IANAL, but this basically sounds like LLaMa was trained on illegally obtained books by Meta's own admission. It's an exciting development that Meta is releasing a commercial-use version of the model, but I wonder if this is going to cause issues down the road. It's not like Meta can remove these books from the training set without retraining from scratch (or at least the last checkpoint before they were used).

[1] https://news.ycombinator.com/item?id=36657540

ramshanker · 3 years ago
Sometimes, I wonder what if someone in XYZ country downloads whole of Z-Library/Libgen, all the books ever printed, and all the papers ever published, all the newspapers and so on. and releases the model open source. There are jurisdictions with Lax rules.
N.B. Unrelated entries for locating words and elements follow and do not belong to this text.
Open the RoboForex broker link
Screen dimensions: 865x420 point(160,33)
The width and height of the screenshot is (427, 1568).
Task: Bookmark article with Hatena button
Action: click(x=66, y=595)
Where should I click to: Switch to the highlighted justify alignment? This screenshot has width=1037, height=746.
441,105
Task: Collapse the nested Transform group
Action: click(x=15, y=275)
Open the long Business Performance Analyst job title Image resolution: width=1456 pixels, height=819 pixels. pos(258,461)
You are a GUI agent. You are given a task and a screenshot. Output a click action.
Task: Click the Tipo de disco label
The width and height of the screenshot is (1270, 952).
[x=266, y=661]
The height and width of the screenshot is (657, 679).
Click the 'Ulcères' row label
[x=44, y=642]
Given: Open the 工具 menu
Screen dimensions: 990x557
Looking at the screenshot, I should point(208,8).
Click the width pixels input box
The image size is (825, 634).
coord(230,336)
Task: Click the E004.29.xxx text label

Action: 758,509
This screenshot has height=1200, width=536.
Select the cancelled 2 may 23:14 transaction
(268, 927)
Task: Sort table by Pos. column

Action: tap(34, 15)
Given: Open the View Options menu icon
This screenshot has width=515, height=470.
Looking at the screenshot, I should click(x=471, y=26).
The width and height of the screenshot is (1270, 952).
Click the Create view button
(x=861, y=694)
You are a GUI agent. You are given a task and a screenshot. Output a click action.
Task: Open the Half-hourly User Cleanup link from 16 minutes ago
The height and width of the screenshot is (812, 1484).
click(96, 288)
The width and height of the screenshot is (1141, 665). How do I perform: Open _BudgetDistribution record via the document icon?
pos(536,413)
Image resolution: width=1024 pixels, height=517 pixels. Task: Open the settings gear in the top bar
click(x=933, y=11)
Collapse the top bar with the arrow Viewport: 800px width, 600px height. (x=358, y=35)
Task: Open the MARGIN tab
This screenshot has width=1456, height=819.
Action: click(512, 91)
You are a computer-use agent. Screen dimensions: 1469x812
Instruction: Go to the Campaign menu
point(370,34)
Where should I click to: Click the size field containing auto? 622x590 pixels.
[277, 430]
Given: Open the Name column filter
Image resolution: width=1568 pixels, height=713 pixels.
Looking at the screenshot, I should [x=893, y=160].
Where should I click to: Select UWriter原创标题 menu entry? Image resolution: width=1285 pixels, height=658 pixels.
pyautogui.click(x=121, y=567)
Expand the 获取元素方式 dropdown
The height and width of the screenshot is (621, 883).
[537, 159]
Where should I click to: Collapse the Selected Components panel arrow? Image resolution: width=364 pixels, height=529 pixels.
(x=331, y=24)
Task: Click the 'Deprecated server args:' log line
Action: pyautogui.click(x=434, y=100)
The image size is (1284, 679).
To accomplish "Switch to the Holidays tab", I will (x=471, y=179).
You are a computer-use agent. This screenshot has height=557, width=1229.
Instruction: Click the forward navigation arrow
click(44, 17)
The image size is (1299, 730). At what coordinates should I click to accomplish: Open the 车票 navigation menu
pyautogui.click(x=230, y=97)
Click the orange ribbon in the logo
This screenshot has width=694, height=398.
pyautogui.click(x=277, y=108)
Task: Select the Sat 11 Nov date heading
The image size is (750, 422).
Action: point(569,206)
And they will have much better knowledge, answers, etc than the western, Lawyer approved models.

Sometimes knowledge needs to be set free I guess.

TX81Z · 3 years ago
The production of knowledge needs to be funded as it isn’t “free”. Copyright and licensing is one model that has worked for a long time. It has flaws, but it has produced good things.

At this point with the quality of current web content and the collapse of journalism as an industry I think we can say online ads have utterly failed as a replacement income stream.

Unless you want all LLM to say “I’m sorry the data I was trained on ends in 2023” you still need a content funding model. Maybe not copyright, but sure as hell not ads either.

dogma1138 · 3 years ago
Training and copyright is going to be interesting, people can be trained on “illegally obtained” books too yet you’ll probably going to be hard pressed to make an argument that any employee who downloaded a book or a paper from “libre library” could be used as fruit of the poisonous tree argument down the line.
l33t233372 · 3 years ago
If the company supplied the employee with the “illegally obtained” books, that could be reason to view the situation differently than an employee acting on their own.

Since the company is obtaining + providing these models with 100% of their input data, it could be argued they have some responsibility to verify the legality of their procurement of the data.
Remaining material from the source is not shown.